Excerpt from a dataset:
---+---

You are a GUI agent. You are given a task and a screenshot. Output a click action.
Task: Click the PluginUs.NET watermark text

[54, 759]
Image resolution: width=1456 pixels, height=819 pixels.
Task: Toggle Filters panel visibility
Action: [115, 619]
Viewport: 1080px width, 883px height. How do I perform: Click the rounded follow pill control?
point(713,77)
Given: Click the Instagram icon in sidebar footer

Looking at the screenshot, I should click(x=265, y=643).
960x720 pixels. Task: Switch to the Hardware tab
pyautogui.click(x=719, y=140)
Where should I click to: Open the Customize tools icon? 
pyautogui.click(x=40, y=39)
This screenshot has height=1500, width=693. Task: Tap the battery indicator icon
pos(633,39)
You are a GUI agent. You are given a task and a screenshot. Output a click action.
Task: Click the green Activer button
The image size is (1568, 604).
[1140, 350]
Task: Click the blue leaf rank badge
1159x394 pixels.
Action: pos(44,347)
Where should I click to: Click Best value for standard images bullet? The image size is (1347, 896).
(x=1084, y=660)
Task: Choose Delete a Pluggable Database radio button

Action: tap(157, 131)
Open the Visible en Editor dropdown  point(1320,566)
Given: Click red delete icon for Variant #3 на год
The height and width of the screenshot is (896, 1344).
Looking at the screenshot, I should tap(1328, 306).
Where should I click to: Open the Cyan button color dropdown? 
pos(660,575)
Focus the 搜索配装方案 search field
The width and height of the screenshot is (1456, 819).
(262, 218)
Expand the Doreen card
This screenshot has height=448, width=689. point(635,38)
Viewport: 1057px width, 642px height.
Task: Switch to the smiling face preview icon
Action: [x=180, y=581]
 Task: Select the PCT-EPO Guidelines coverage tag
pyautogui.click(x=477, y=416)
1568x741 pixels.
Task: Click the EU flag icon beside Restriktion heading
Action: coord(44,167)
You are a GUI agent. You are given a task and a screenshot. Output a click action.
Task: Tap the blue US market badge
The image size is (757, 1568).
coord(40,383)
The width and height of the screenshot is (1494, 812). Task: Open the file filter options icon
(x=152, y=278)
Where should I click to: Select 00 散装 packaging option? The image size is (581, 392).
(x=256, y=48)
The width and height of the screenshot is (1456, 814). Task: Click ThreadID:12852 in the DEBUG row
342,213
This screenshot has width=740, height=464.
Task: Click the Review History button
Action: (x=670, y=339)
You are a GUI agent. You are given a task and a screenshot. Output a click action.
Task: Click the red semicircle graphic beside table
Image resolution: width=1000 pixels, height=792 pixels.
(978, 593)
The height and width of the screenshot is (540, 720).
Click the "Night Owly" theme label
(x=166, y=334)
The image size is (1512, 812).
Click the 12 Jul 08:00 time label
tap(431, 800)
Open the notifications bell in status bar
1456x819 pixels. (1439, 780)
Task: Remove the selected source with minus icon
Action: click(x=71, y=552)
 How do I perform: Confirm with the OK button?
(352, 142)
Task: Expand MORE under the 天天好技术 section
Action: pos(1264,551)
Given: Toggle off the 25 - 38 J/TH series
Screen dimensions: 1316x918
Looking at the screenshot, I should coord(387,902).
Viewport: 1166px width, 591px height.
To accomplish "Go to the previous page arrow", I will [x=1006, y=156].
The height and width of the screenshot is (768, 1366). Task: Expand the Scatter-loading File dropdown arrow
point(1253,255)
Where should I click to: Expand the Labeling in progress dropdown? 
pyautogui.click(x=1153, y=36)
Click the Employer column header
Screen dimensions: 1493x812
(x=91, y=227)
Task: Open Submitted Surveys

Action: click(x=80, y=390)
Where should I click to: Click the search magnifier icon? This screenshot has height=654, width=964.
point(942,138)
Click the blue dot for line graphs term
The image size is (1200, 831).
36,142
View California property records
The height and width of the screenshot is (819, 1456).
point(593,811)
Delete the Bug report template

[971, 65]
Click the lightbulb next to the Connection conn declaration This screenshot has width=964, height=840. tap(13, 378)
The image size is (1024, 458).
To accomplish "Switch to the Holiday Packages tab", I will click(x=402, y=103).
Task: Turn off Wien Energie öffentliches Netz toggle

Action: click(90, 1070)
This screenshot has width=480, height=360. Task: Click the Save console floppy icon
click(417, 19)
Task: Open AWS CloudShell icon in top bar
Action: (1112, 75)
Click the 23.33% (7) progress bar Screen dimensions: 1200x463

---+---

Write out the part of the entries that opens with the line containing "Click the lightbulb" and closes with the line containing "Action: click(90, 1070)", exactly as it appears, including both of those lines.

Click the lightbulb next to the Connection conn declaration This screenshot has width=964, height=840. tap(13, 378)
The image size is (1024, 458).
To accomplish "Switch to the Holiday Packages tab", I will click(x=402, y=103).
Task: Turn off Wien Energie öffentliches Netz toggle

Action: click(90, 1070)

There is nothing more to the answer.